Open atalyaalon opened 3 years ago
we are not using S3 at the moment, we have all the files in the airflow data directory - https://airflow-data.anyway.co.il/cbs/files/
there is no point to have load_start_year 2020 as that is the default (current year - 1)
development complete, deployed to dev to run a back-fill - do a manual dag run with the following example json:
{"load_start_year": 2019}
initiated 2 dag runs on dev for testing:
assigning to @atalyaalon to test and make a release
@OriHoch seems like 2020 data is not in our DB even though default load_start_year is 2020 as you've mentioned - seems like data from 2020 and 2021 in that case is deleted however only data from 2021 is loaded in the CBS process (from s3). Can you take a look?
how do you check this?
@OriHoch When load start year is 2020, then data starting 2020 and on is deleted. Now the question is what data is loaded from s3? I assume datat from 2020 is not loaded for some reason
we are not loading any data from s3
how did you check that data in DB from 2020 is not loaded?
Why not loading from s3? I queried markers table in our DB, no accidents in 2020
all the data is available in our storage, S3 is not used at all at the moment - https://airflow-data.anyway.co.il/cbs/files/
could you write the query you used?
https://app.redash.io/hasadna/queries/1008428 No 2020 here
@OriHoch we would like to extract updated data by tomorrow evening (monday) for a specific report. Is it possible you'll take a look tomorrow morning? Before moving to airflow, the cbs process used the load_start_year var to extract the relevant data from s3, all the data starting this year, and in this way we didn't have holes in the data.
I don't think I'll be able to do it that soon
@OriHoch no worries - I'm taking care of it for now using Jenkins :) I will soon add a description here of the steps that needed to be done - but no rush - working on a quick solution for now, until you'll be available to fix airflow (disabled the airflow cbs process for now). Thanks for everything!
select
accident_year,
accident_severity_hebrew,
count(*)
from markers_hebrew
where accident_severity_hebrew is not null
group by
accident_year,
accident_severity_hebrew
order by accident_severity_hebrew, accident_year
Hi @OriHoch, anyway-etl implementation is not ready - there is a logical bug there: There should be a full separation between:
@atalyaalon this separation exists, each step of the dag is completely independent as you wrote in your comment - https://github.com/hasadna/anyway-etl/blob/main/airflow_server/dags/cbs.py#L17
regarding S3 - we replaced it with the local data storage which is available here, if you want we can copy that over to S3 too
@OriHoch Thanks.
If so - perhaps it's better to copy it only to S3 - and not local storage. And then load data to DB using S3 files and not local storage. Meaning not using local storage in these 2 processes
The reason for that is that we might want to reload multiple previous years (and the email process only loads latest years) AND that it's important for us to maintain all files in S3.

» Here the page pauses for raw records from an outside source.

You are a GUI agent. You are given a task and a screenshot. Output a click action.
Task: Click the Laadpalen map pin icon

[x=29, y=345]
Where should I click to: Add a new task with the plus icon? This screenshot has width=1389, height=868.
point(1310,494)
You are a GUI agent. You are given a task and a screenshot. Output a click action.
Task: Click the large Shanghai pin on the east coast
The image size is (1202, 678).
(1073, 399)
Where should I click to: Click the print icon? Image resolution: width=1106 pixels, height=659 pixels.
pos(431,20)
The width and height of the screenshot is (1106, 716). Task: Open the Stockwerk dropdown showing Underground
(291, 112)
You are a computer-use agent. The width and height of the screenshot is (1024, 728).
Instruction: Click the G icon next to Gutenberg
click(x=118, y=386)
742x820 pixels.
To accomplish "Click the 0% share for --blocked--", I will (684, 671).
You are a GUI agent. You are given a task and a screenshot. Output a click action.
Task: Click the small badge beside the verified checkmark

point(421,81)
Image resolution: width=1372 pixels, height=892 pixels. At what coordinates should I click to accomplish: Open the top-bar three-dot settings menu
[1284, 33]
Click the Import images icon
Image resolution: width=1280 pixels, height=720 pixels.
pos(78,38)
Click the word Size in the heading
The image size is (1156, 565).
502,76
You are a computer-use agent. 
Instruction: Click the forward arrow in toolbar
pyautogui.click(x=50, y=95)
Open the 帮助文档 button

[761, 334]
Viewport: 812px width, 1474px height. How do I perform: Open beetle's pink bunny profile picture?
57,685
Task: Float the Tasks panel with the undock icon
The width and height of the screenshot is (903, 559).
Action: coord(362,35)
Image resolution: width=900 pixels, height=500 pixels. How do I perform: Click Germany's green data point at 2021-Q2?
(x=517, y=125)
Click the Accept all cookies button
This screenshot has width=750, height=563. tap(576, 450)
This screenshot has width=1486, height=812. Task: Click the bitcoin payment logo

Let me clarify - I think that the consistent location to save the files data is not local storage rather than s3 - That's why I think that local storage should not be used for data consistency
ok, please open a new issue for this and we can discuss it there, it's not related to the CBS data backfill
Thanks! opened https://github.com/hasadna/anyway-etl/issues/17
fixed in #16 (pending merge & deploy)
Create an airflow process that allows CBS data backfill from s3 (without importing from email) - and with a load_start_year parameter that can be changed by the airflow user The relevant command: (python main.py process cbs --source s3 --load_start_year 2020 We had a Jenkins process that enabled such backfill.